Department of Brain and Cognitive Sciences

September 16, 2022

Two MIT scientists from the Department of Brain and Cognitive Sciences (BCS) are among this year’s winners of the Ig Nobel Prize, the satiric award celebrating “achievements that first make people laugh, and then make them think.”

BCS professor Edward “Ted” Gibson and graduate student Eric Martinez, along with former MIT visiting researcher Francis Mollica, now at the University of Edinburgh, were awarded the prize in the literature category for their work explaining what makes legal documents so challenging to comprehend.

The quirky Ig Nobel prize is known for its humorous ceremony protocols and traditions, including a girl who constantly cries out to speakers, “please stop, I’m bored.” The prizes are handed out by Nobel laureates.

The MIT scientists received the prize for a study they published earlier this summer in the journal Cognition. They began their research by analyzing thousands of legal documents using a text analysis tool that identifies repeating textual features.
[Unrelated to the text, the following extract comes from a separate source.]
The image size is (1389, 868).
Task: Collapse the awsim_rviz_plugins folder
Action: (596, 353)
The researchers pinpointed several features that distinguish legal contracts from nonlegal texts, including unnecessary jargon, passive sentence structures, and non-standard capitalization (such as all caps).
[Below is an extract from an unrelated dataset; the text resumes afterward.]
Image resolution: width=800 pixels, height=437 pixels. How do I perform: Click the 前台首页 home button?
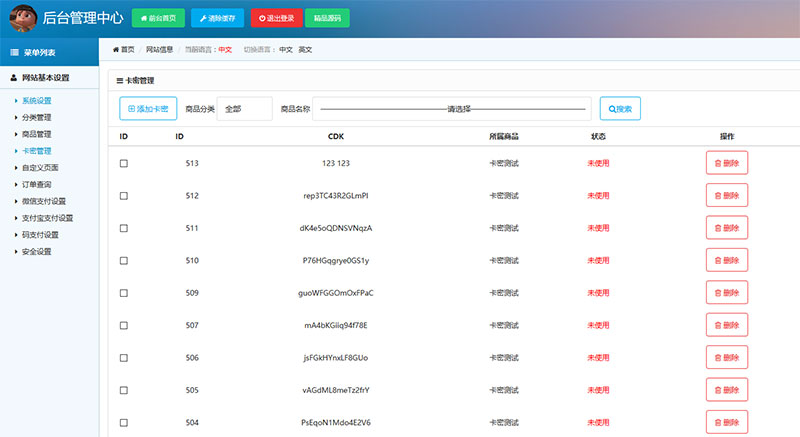(158, 18)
The researchers then conducted another experiment to see which features actually affect reading comprehension and retention. “There are attempts to simplify legal language going back to the 1970s, which single out the passive voice, but we found it doesn’t affect comprehension,” says Gibson, the study’s senior author. “Before replacing ‘legalese’ with something comprehensible, we first need to figure out what actually makes it difficult to read.”

The researchers confirmed the common assumption that jargon is an obstacle to comprehension and retention. But they found that, more than anything else, clauses embedded in the middle of sentences make legal contracts unreadable. “When lawyers want to add conditions to a contract, they tend to pile them up at the center of a sentence, creating a very long sentence,” says Gibson. “That’s horrible for all humans to understand. It’s a memory problem — you have these long-distance connections within one sentence that should be several separate sentences. It’s much harder for both production and comprehension.” Martinez, the lead author of the study, adds: “We found that even lawyers have a hard time reading these sentences.”
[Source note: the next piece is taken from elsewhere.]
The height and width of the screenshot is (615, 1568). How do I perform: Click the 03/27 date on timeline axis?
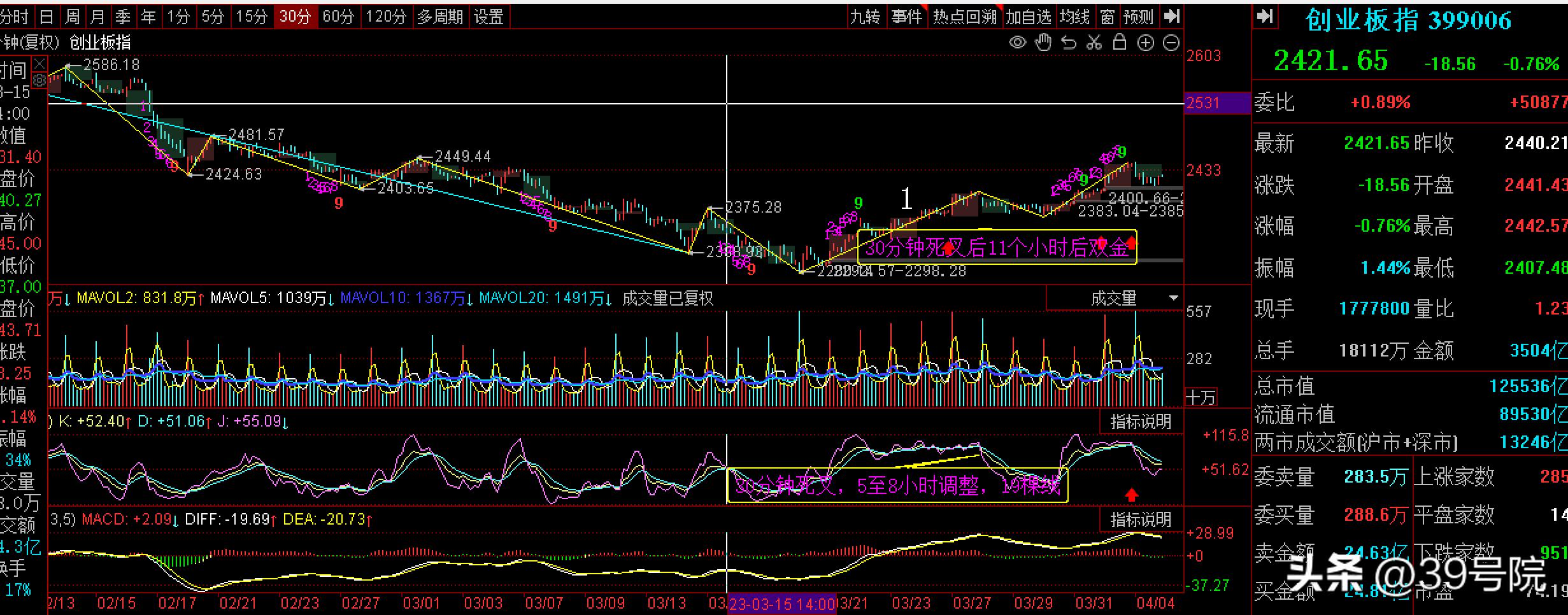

The study had its start in Gibson’s undergraduate class on psycholinguistics. Martinez, a Harvard Law student at that time, was interested in looking further into the observation that legal language is complicated to understand. “We immediately connected because I have been fascinated by the complexity of legal language, but I don’t know anything about law,” says Gibson. Frank Mollica joined the two and helped develop simple methods to evaluate how much information is stored in a given sentence.

The Ig Nobel awards, handed out by the science humor magazine the Annals of Improbable Research, present winners with a 10 trillion Zimbabwean dollar bill and a paper trophy.